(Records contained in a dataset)
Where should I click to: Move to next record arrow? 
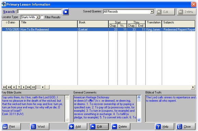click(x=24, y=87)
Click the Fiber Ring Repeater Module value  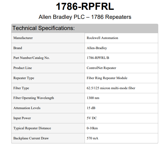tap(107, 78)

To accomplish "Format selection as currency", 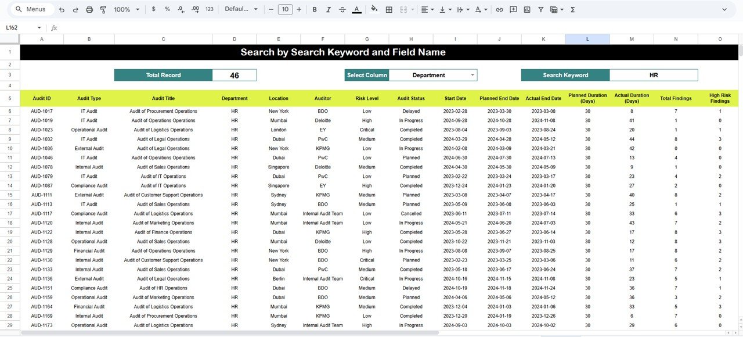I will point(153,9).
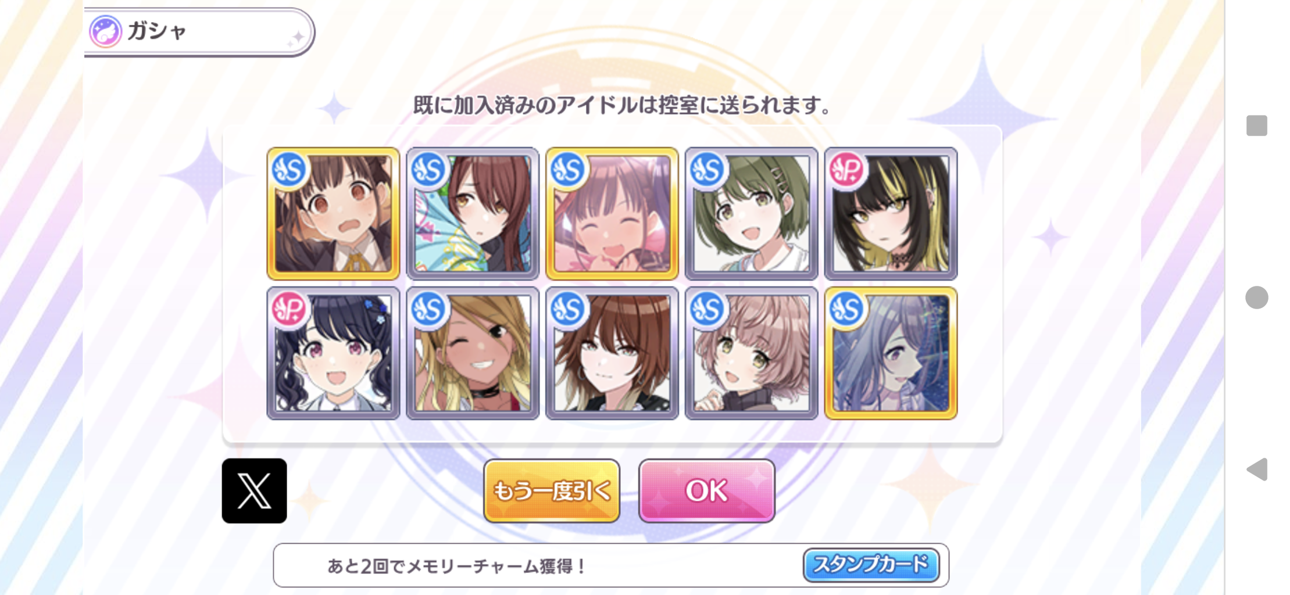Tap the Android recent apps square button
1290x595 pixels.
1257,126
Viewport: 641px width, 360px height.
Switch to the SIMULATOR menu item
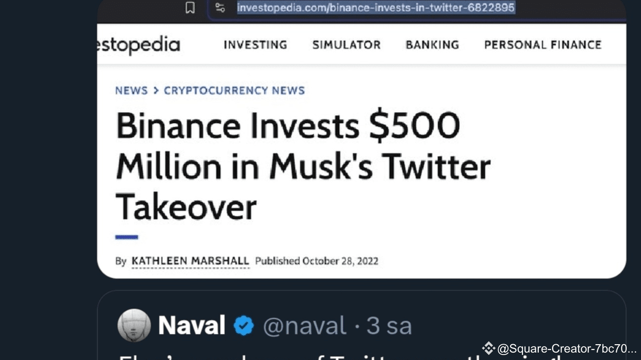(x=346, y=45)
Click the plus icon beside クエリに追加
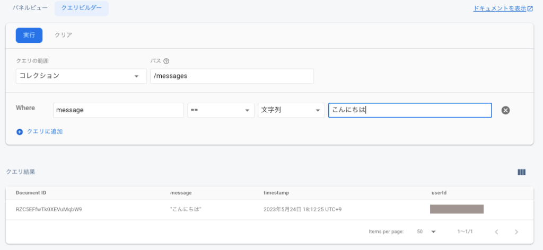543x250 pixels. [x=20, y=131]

...

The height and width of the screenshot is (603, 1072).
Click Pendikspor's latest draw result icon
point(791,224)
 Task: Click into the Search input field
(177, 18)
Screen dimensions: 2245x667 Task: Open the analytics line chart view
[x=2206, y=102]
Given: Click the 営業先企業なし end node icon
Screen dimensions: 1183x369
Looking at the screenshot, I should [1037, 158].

**Directions for this task:** For each line above that carries the word "width", copy it out.

**Answer to the problem:**
Viewport: 641px width, 360px height.
The height and width of the screenshot is (603, 1072).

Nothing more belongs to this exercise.